The Royal Australian Navy, South-East Australian Area, provided manpower for:
- Street lining during the progress of the Duke of Edinburgh
- Guards of honour
- Marshals, usherettes and messenger service at venues
- Electronics technical personnel
- Bands for ceremonial occasions
- Sick-bay attendants at venues
The Navy was responsible also for certain services, mostly of a specialist character. It evolved, produced and laid marker buoys for the yachting courses. It produced a chart for yachting competitors. It provided three ships (H.M.A.Ships Warramunga, Swan and Sprightly) to act as starter vessels and to accommodate the Judges, established and manned a radio communication centre at yachting headquarters and manned smoke float launches and control boats on the courses. The Navy also provided sentries and general assistance at Yacht Clubs, and stored the Finn monotypes as received from the builders until their distribution to competitors.

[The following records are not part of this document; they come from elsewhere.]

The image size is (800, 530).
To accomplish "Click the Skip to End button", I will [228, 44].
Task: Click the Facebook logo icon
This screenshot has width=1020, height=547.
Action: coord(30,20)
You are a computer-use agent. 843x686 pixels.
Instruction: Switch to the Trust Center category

A total of 1,009 officers and men was employed.
The musical programme at the Opening Ceremony consisted firstly of a display of marching by the band of the Royal Australian Navy which, on the arrival of His Royal Highness the Duke of Edinburgh, combined with the massed bands of the Australian Army under the baton of Major A.R. Newman, Army Director of Music, to play the National Anthem. There then followed a display by the massed bands of the Australian Army representing all Commands, and numbering 220 players. One formation in the display which won special applause was the presentation of simultaneous marching and playing which resolved into a design of the five interlocking rings of the Olympic symbol.
The last excerpt could be ambiguous. The photo clearly shows that it was the RAN Band alone which, while marching, resolved itself into a design of the five interlocking rings of the Olympic symbol. Perhaps the uniforms of the Navy bandsmen still in the style of their predecessors, the Royal Marines, led to the unfortunate mistake.